La plupart des études menées auprès des internes de spécialités médicales aux États-Unis n’ont pas montré de dégradation sensible de leur formation, contrairement aux internes de spécialités chirurgicales qui voient leur expérience opératoire légèrement réduite. Enfin, la qualité de vie des internes s’améliore le plus souvent, avec notamment une diminution de l’incidence du syndrome d’épuisement professionnel (burnout).
Le point de vue des internes de cardiologie en France sur le repos de sécurité 1
89 % des internes interrogés déclarent partir à 9 h ou 13 h le lendemain de leur garde. 75 % pensent que la probabilité de faire des erreurs liées à la fatigue est alors plus faible. Seuls 22 % estiment moins bien connaître leurs patients mais ils sont 49 % à estimer que leurs patients sont moins bien pris en charge le lendemain de leur garde. Ils sont 61 % à déclarer avoir plus de temps pour leur formation personnelle et 53 % se sentent plus réceptifs à l’enseignement.

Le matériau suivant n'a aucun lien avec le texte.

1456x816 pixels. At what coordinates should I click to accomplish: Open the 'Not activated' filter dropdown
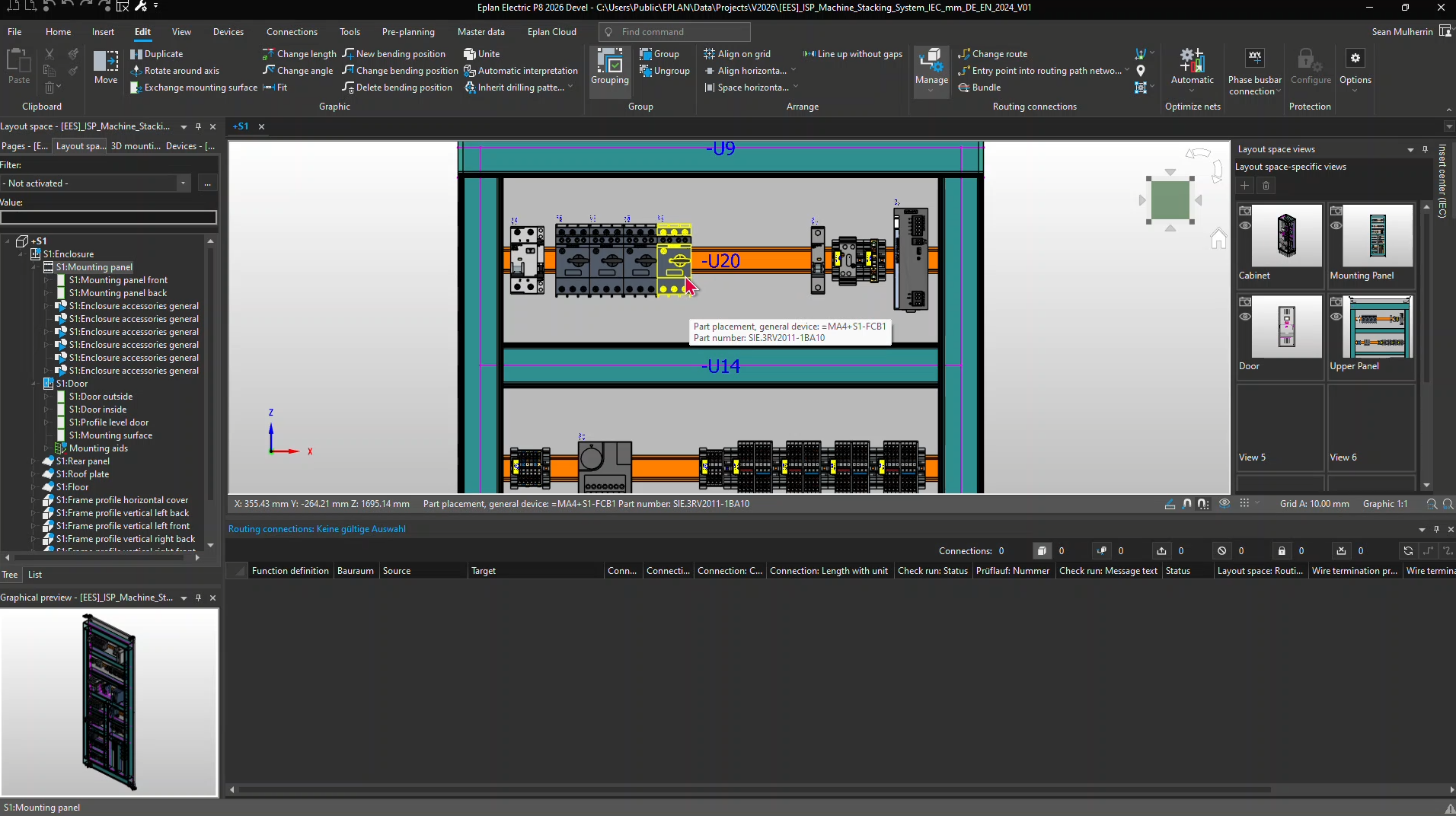click(183, 183)
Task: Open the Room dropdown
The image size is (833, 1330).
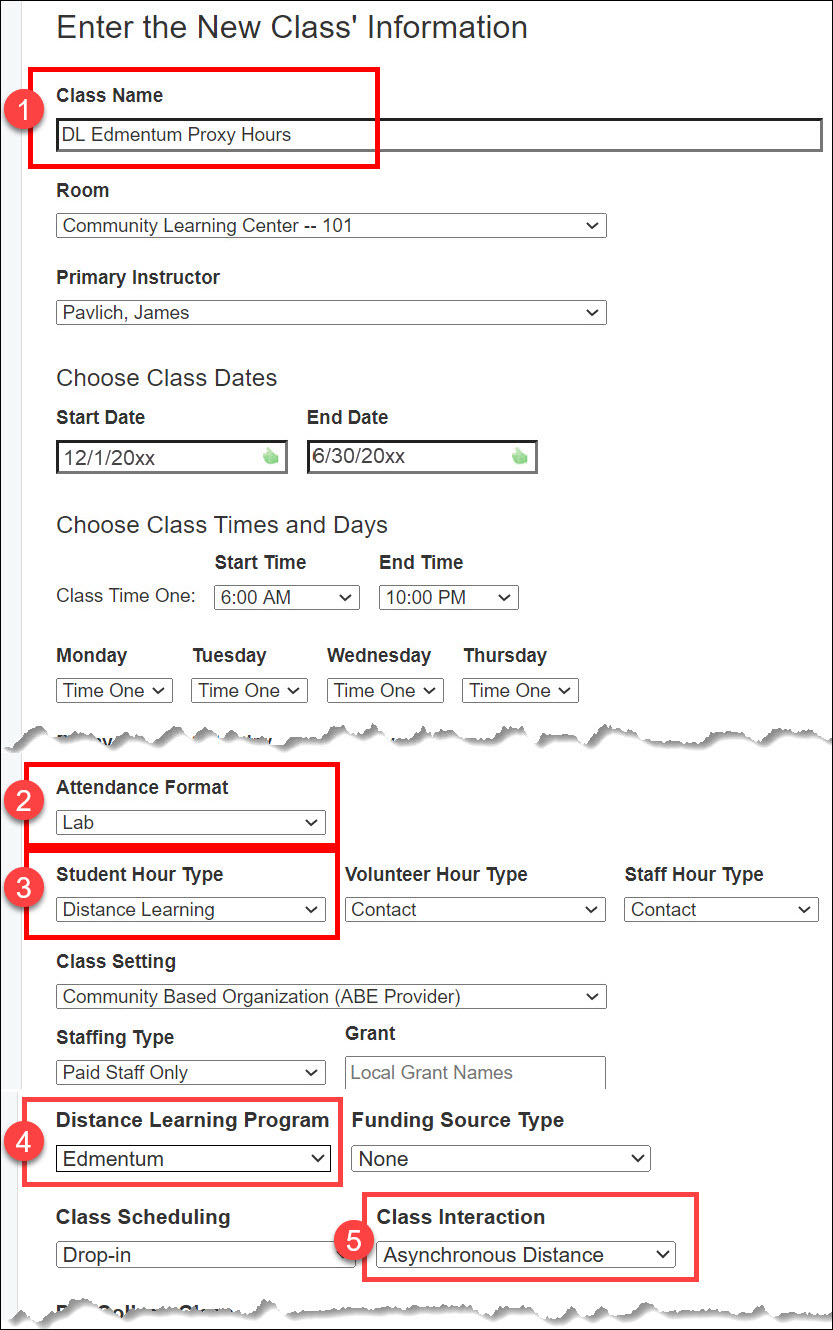Action: [331, 226]
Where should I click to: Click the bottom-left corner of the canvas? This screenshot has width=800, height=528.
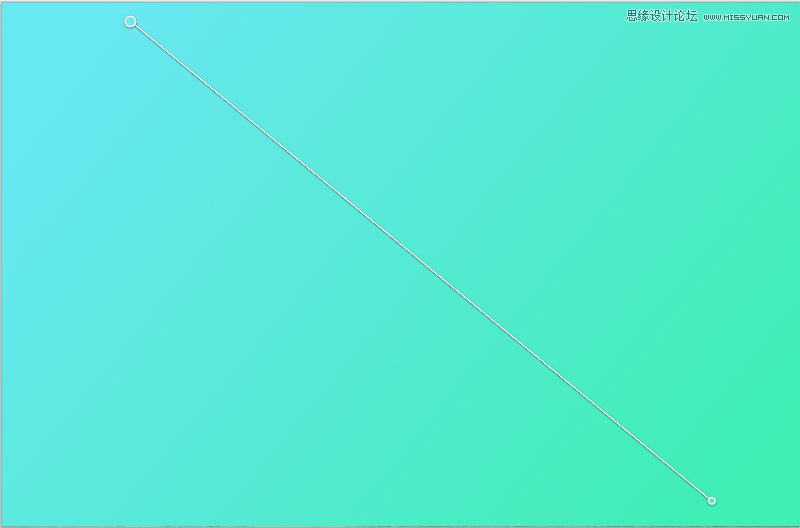[6, 520]
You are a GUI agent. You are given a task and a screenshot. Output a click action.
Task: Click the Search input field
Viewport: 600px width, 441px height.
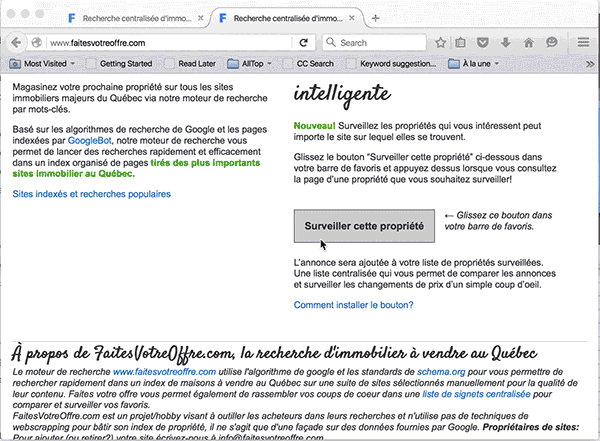tap(380, 43)
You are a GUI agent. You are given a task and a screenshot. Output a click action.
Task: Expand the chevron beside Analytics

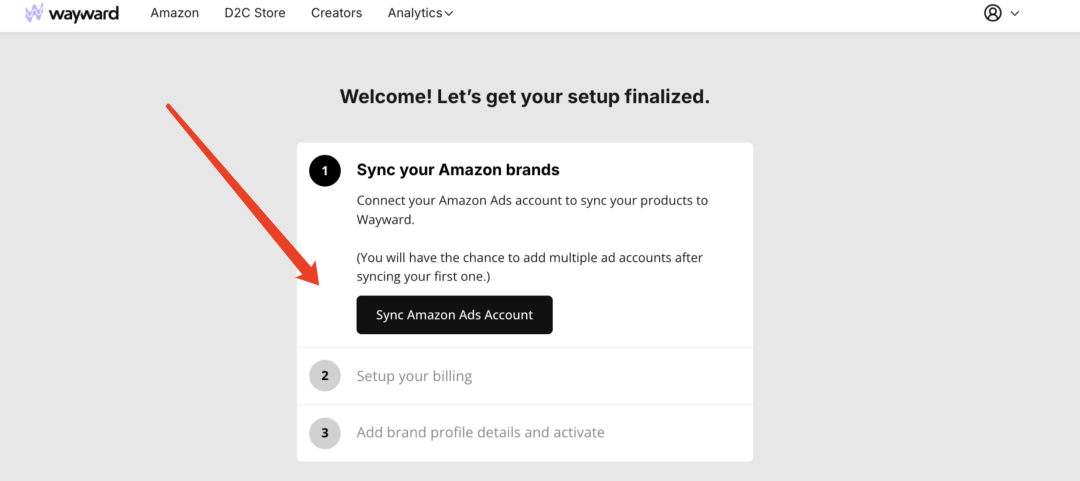coord(448,14)
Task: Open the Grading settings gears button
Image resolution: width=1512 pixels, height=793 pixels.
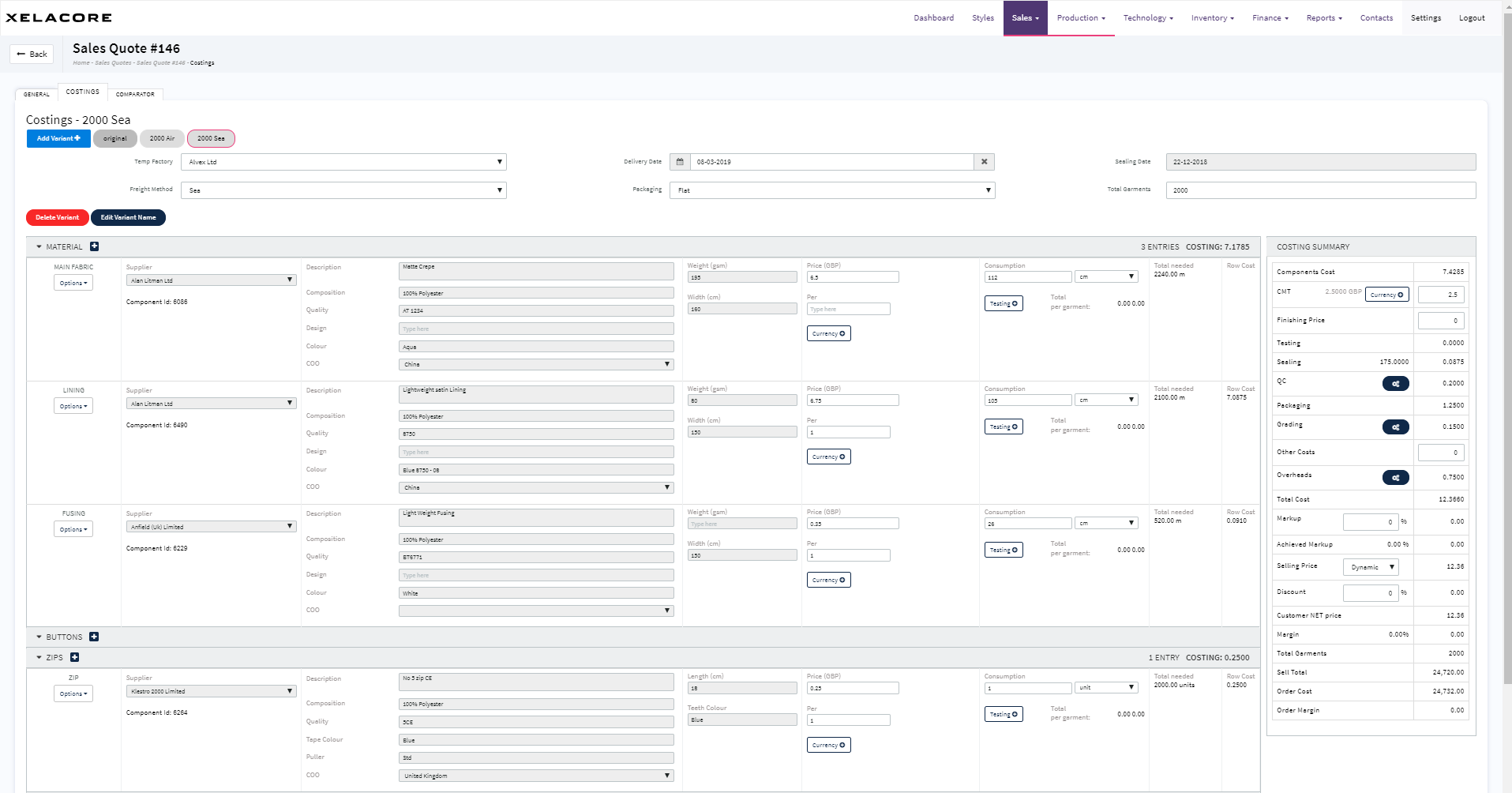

Enfin, 70 % déclarent se sentir moins fatigués et 55 % moins stressés.
En pratique
La limitation du temps de travail diminue le risque d’erreurs médicales liées à la fatigue mais son impact bénéfique à l’échelle de la population n’est pas clairement démontré. En France, les internes de cardiologie réservent un accueil plutôt favorable à l’instauration du repos de sécurité.